Aim of the exercise: Would you print the lines below exactly, beginning at the line that has "462x392 pixels." and stopping after the line that has "left panel Publisher"? Only those lines, and no pictures.

Source data:
==============================

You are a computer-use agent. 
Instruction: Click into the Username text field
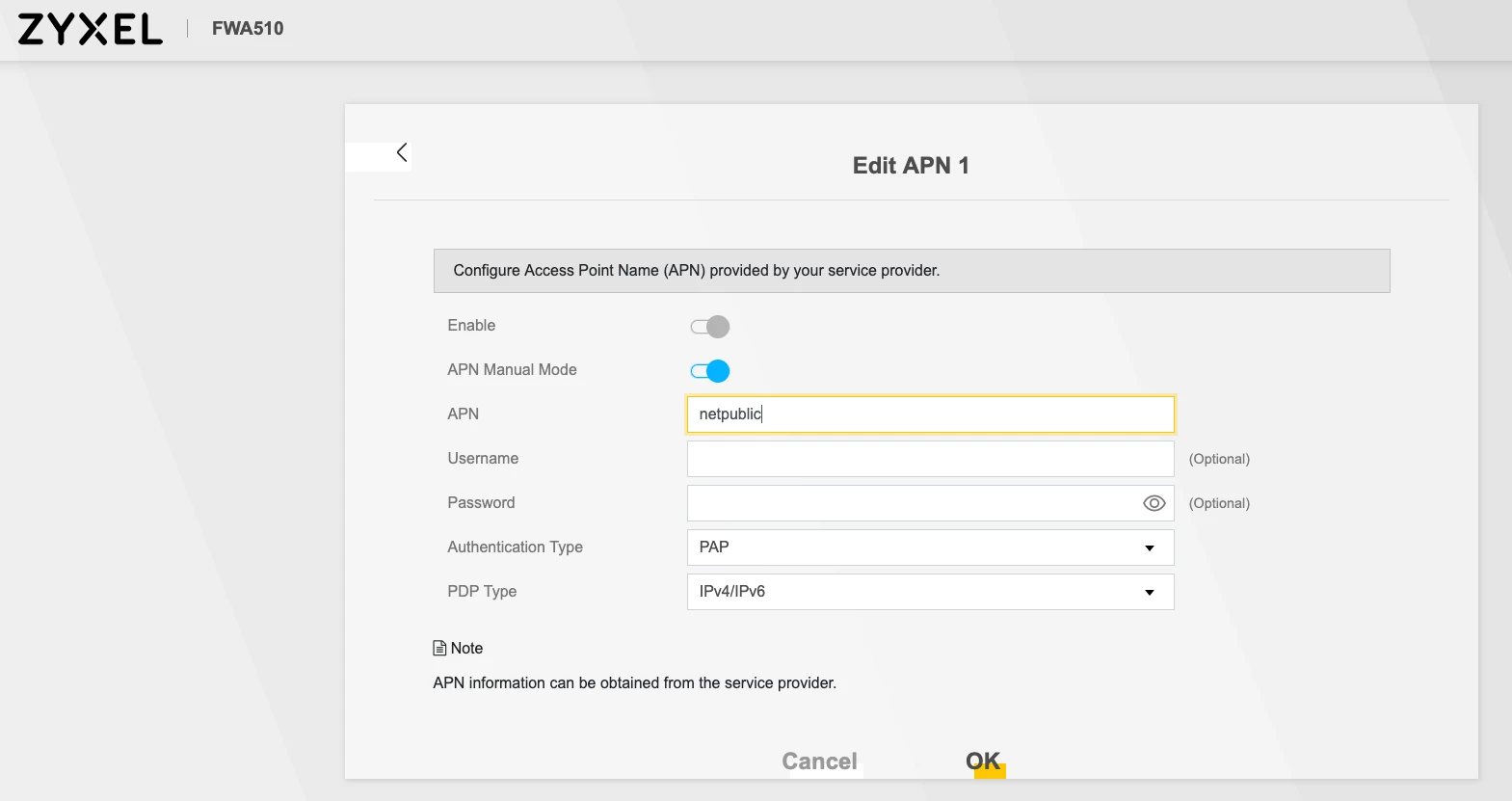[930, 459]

==============================

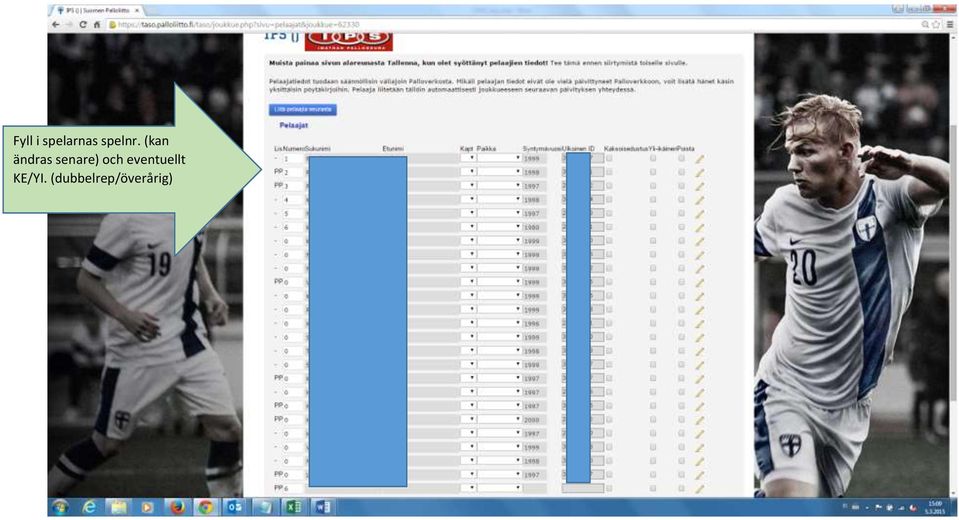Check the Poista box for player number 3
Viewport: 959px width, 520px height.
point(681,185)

==============================

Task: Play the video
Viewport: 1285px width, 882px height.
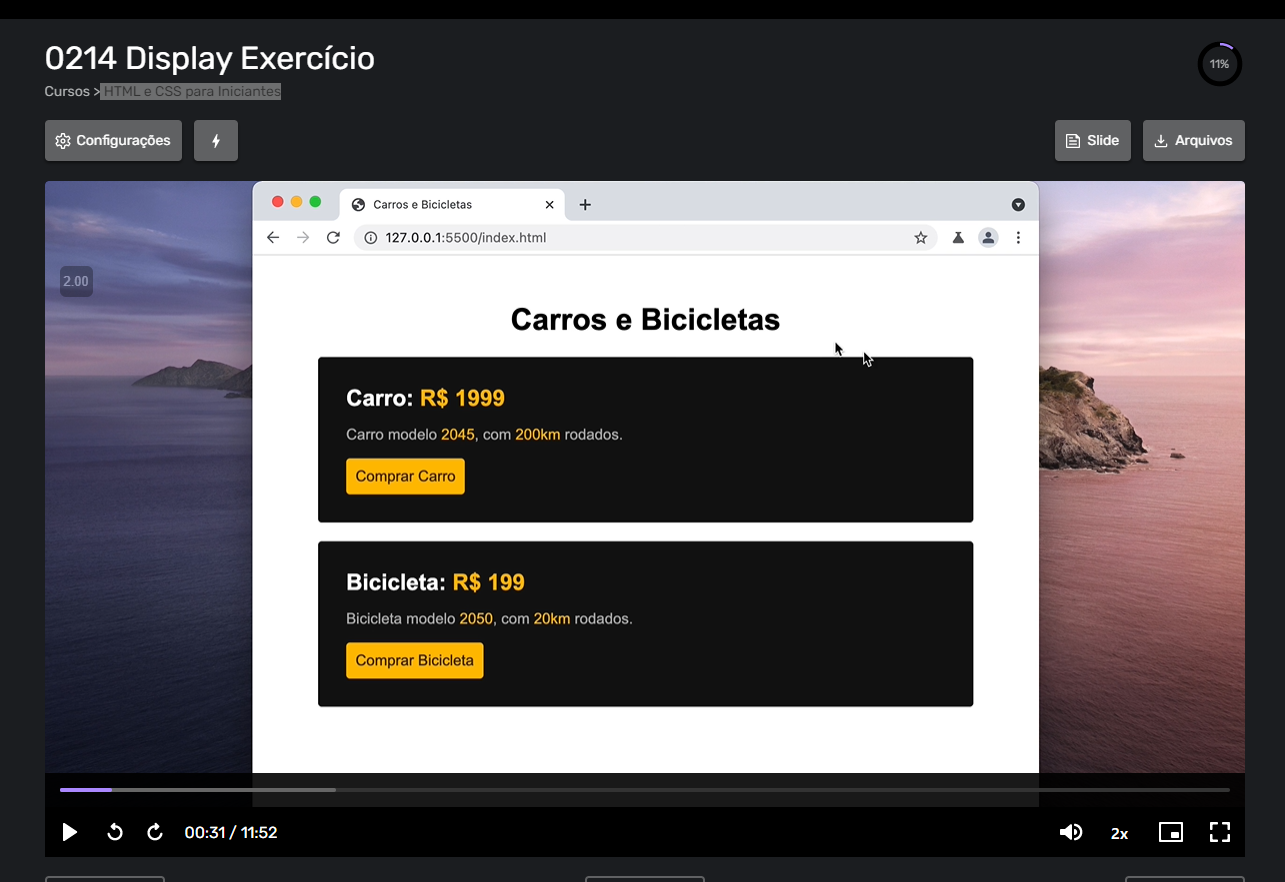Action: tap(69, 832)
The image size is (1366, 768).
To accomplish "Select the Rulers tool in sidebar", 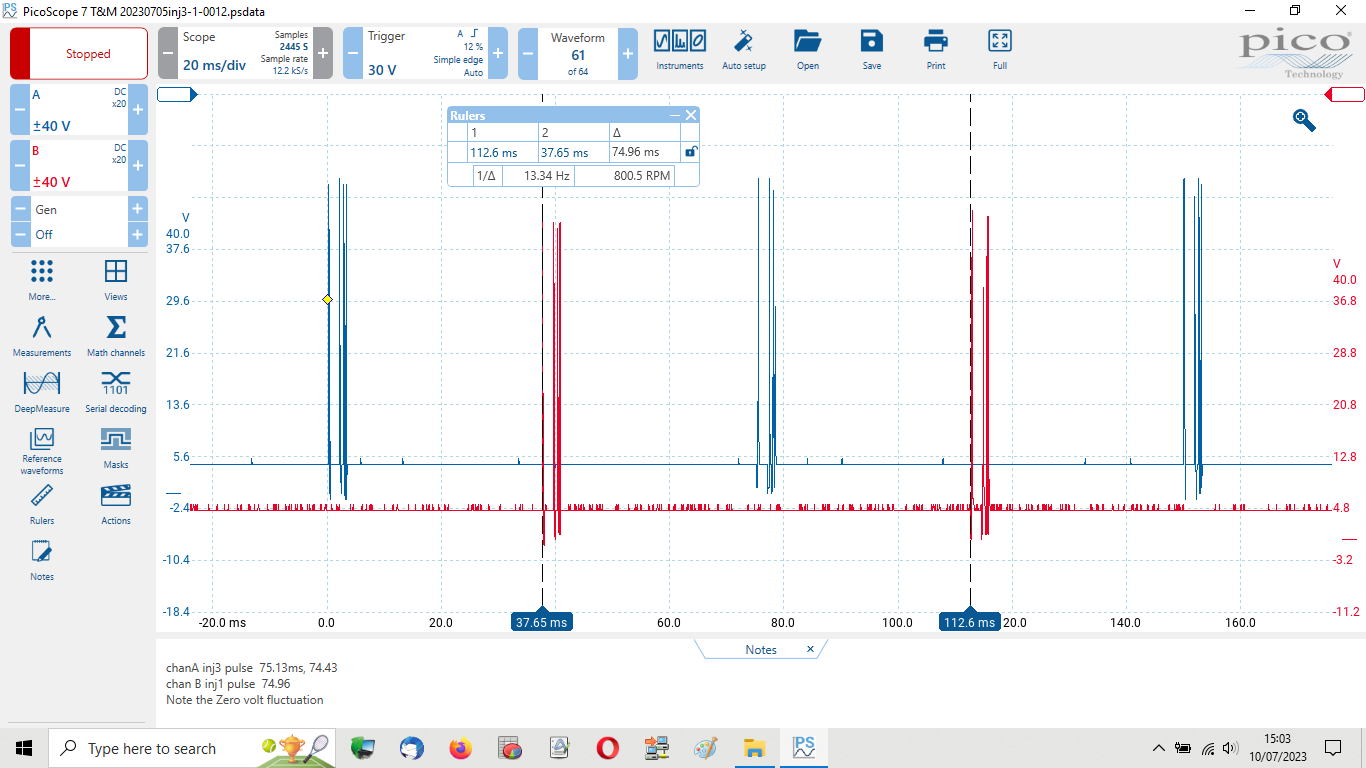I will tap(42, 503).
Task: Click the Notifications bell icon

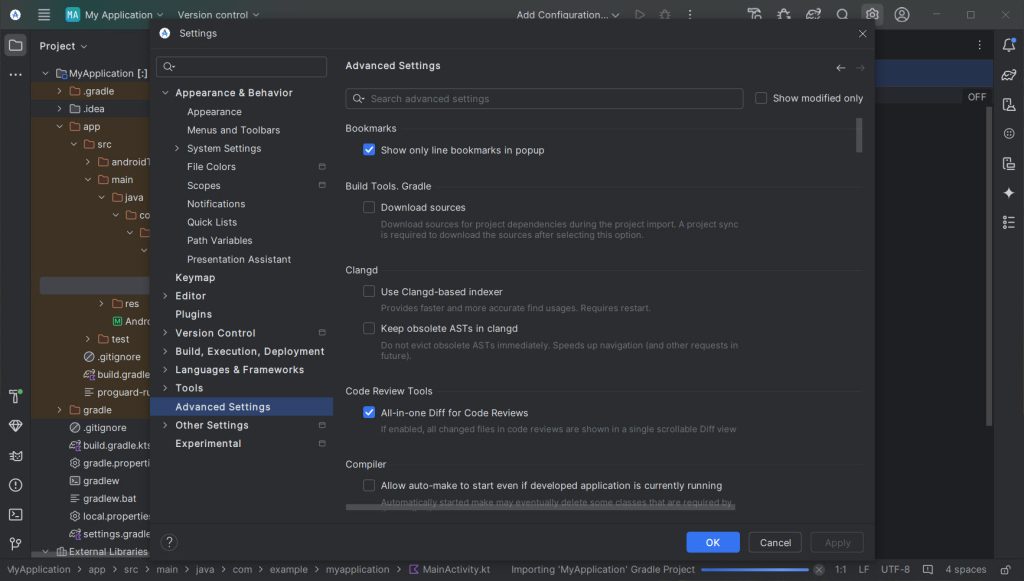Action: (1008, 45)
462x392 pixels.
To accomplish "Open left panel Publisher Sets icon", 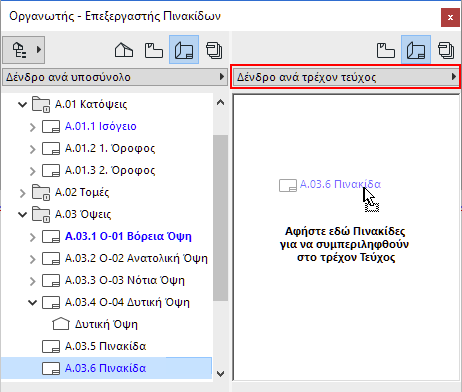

==============================

Written answer:
462x392 pixels.
To accomplish "Open left panel Publisher Sets icon", 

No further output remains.